B. Randell has been instrumental, with others, in the definition of the dependability framework. Initially thought of with a strong emphasis on accidental faults, it has paid more attention over the years to intentional ones and, thus, to classical security concepts as well. Recently, a couple of incidents have received a lot of attention: the Hydraq and Stuxnet worms outbreaks. They have been used to highlight what is being presented as a new and growing security concern, namely the so-called advanced persistent threats (a.k.a. apts). In this paper, we analyse how resilient the historical dependability framework can be with respect to these sudden changes in the threats landscape. We do this by offering a very brief summary of the concepts of interest for this discussion. Then we look into the Hydraq and Stuxnet incidents to identify their novel characteristics.
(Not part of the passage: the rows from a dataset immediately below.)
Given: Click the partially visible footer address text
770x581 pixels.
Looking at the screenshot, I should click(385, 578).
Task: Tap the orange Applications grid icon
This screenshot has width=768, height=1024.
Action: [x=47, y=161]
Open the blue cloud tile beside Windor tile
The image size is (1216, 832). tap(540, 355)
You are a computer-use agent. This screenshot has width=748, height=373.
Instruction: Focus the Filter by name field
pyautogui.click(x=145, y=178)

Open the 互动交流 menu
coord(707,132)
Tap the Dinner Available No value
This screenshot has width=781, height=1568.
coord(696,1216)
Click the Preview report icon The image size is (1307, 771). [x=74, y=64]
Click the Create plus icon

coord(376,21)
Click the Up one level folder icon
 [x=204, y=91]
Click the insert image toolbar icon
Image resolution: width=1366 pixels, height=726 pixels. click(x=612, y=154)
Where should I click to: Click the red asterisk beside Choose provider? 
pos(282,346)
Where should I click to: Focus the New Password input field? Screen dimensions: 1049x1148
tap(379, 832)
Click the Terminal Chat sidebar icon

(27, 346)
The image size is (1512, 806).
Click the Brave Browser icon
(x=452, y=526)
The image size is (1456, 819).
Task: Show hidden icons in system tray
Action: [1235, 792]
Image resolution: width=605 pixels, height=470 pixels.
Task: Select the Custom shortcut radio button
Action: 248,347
We use these recent cases to figure out if the existing taxonomy is adequate to reason about these new threats. We eventually conclude this chapter by proposing some future avenues for research in that space. © 2011 Springer-Verlag Berlin Heidelberg.
|Original language||English (US)|
|Title of host publication||Lecture Notes in Computer Science (including subseries Lecture Notes in Artificial Intelligence and Lecture Notes in Bioinformatics)|
|Number of pages||13|
|State||Published - Dec 1 2011|
ASJC Scopus subject areas
- Theoretical Computer Science
- Computer Science(all)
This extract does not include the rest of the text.